How Kubernetes Networking Actually Works

The first time a service returned 503 while every pod was Running and healthy, I was completely lost. The app worked with kubectl port-forward. The pods were up. Yet traffic never reached them. The answer turned out to be one empty list - the Service had no endpoints, because its selector didn't match my pods' labels. Nothing was wrong with the app; the network path was broken one layer above it.
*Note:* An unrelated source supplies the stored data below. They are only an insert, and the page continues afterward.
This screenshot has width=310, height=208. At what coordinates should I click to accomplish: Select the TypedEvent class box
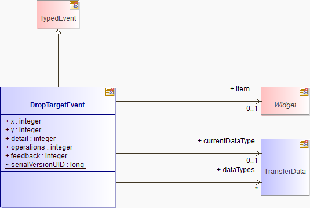[58, 14]
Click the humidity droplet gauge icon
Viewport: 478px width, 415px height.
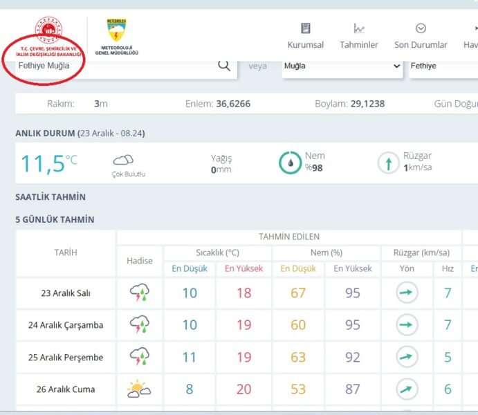[290, 163]
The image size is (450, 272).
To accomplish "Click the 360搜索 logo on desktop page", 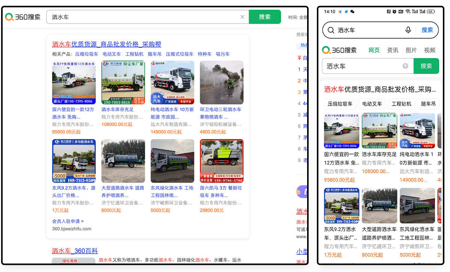I will (x=23, y=17).
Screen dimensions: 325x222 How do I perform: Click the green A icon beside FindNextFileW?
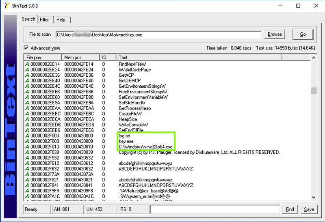coord(27,64)
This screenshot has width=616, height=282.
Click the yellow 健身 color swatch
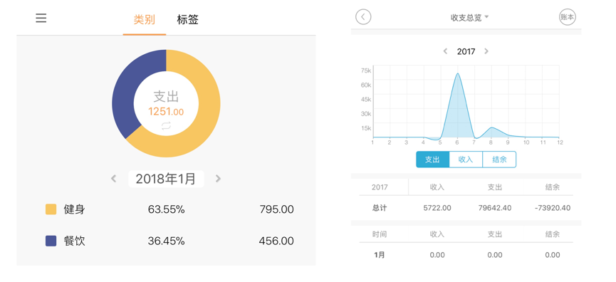51,209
That incident forced me to actually understand Kubernetes networking instead of treating it as magic. It's not magic - it's a few clear layers stacked on top of each other: a flat pod network, Services that give pods a stable address, DNS that turns names into those addresses, and Ingress that lets the outside world in. This post walks up that stack.

1. The Flat Pod Network

The foundation: every pod gets its own unique IP address, and any pod can reach any other pod directly, with no NAT. A pod on node A talks to a pod on node B as if they were on one flat network, even though they're on different machines.

Kubernetes itself doesn't implement this - a CNI plugin (Calico, Cilium, the cloud's own) does, wiring up routing so pod IPs are routable across nodes. Kubernetes just requires that the result satisfies one rule: pods can reach each other by IP without address translation.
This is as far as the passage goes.